Mold Toxicity Vs. Gluten Sensitivity – The Symptoms Can Be Similar…

Mold toxicity is becoming a more common problem for those struggling with mysterious chronic degenerative disease. Many people go gluten free, feel better, and then start feeling worse. If this has been your experience with the gluten free diet, you might want to investigate mold and mold toxins. Why? Mold and gluten can cause a lot of the same types of symptoms.


Click here for video transcript.

Mold Vs. Yeast Vs. Mycotoxins

Before diving into the symptoms of mold toxicity, it is important to point out a few things for clarity.  Yeast (sometimes referred to as Candida) is a type of mold that can inhabit the sinus cavities, the mouth, the GI tract, the lungs, skin, and other tissues of the body.  An overgrowth of this type of yeast has been linked to human disease.  That being said, there are other species of mold that can grown on and in humans that also contribute to disease.

There are also forms of environmental molds that can grow on foods and in the home.  These molds can produce toxin byproducts often times referred to as mycotoxins.  Mycotoxins have been linked to a number of health conditions to include immune suppression and cancer.

When thinking about mold toxicity, keep in mind that some people are allergic to mold, some have internal mold (yeast) infections that create symptoms, some have high levels of mold growing in their homes, and some people react to the mycotoxins…sometimes all four.  So for clarity’s sake, the symptoms of mold toxicity can be related to all four.

 

Symptoms of mold toxicity

What Are the Symptoms of Mold Toxicity?

Chronic sinus infections:

Many of us are unaware of the effects mold can have on our health. There are several symptoms you may be experiencing, that could actually be attributed to mold. The most common symptoms of mold toxicity are persistent allergies, chronic sinusitis (inflammation in the nasal passage), and nasal infections. Often times doctors will diagnose an upper respiratory infection, and prescribe an antibiotic. However, they don’t differentiate whether it’s a bacterial infection or a mold infection. Many of these infections are actually mold oriented, and an antibiotic won’t help. Your Doctor can actually order a culture swab, and send it out to be tested. This test will differentiate mold from bacteria, determining the best treatment moving forward.

Fatigue:

Another symptom of chronic mold exposure is debilitating fatigue. People with extreme fatigue may sleep normally yet remain tired, or they may have extreme difficulty getting any sleep at all. If you’re suffering with chronic fatigue syndrome, consider mold as a possible culprit. Mold is not the only cause of chronic fatigue, but it can be one of the causes. If you find you are struggling with extreme fatigue that isn’t resolved by rest, you may want to consider mold as a possible culprit.

Immune Dysfunction:

Are you the one amongst your friends and family who always seems to get sick? Do you tend to pick up every little infection, every little cold and every flu? This can be a sign of mold toxicity as well. Remember mold can suppress the immune system over time, and this can lead to recurring infections.

Chronic Pain:

For many, the inflammation produced by chronic mold and mycotoxin exposure can cause headaches, muscle and joint pain, and even neurological pain symptoms.

Yeast Infections:

Vaginal yeast infections and oral thrush are a yeast based form of mold, known as candida. Some symptoms of vaginal yeast infections are itchiness, pain, burning sensations, and odorless white discharge. You can also contract yeast infections in the gastrointestinal tract. Candida overgrowth is an example of gastrointestinal yeast. Some candida overgrowth symptoms are chronic sugar cravings and irregular periods. Mold exposure can also disrupt hormones and trigger migraine headaches, sleep issues, irritability and hormonal mood swings. This mold based hormone disruption can also trigger irregular periods in women.

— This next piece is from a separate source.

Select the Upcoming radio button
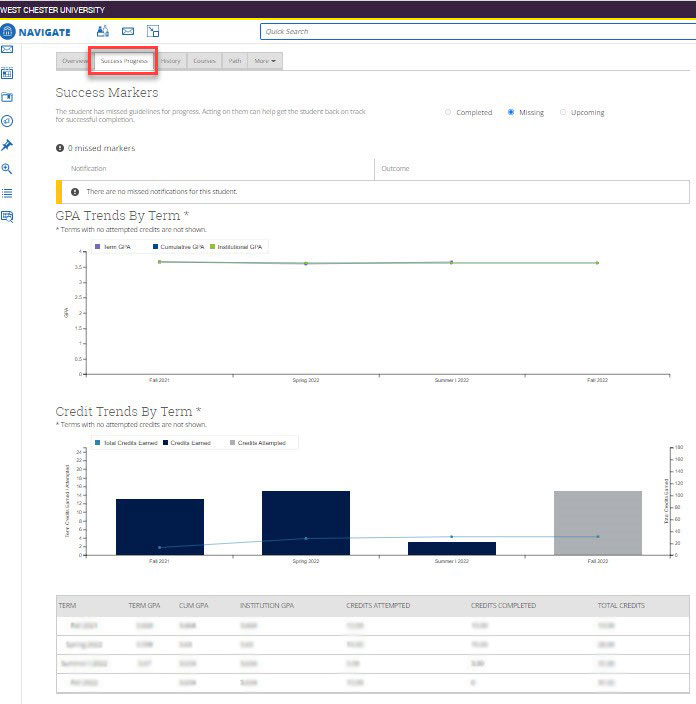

7 Tips to Conquer Mold Toxicity

Aside from mold/yeast infections, many people suffer from mold reactions as a result of water damage to their home.  Whether you have been in a hurricane, or had a roof leak or A/C or pipe busted in your house, what do you do to repair the water damage to prevent mold? It is important to take the correct and appropriate steps to make your house safe to live in again.

Avoiding mold toxicity

Here are the 7 steps I recommend taking:

1. Assess the damage:

First and foremost you want to assess the water damage. It’s very critical that you take the right steps. Assess where the leak is, how much and how far the water penetrated, and potentiate the growth of mold. Look and assess the damage (once the water is gone). The water damaged area needs to be completely removed. This includes all absorbent material. Do not try to cover up damaged areas with primer and paint. One of the worst things you can do is cover up the potential water damage, and just assume the mold won’t grow. You want to cut that area out (preferably two to three feet around that area).

2. Time, Air Out, and Dry:

Take the time to let everything air dry. Don’t just rip out the damaged area and then immediately replace the sheetrock. If the water and the humidity are still too high, you can still have the potential for mold to grow. Running a dehumidifier can also speed this process up. Fans help circulate the moisture out of the area. Don’t shortchange on the time here. You really want to let the area dry before you try to repair it, so that you minimize any potential for mold regrowth.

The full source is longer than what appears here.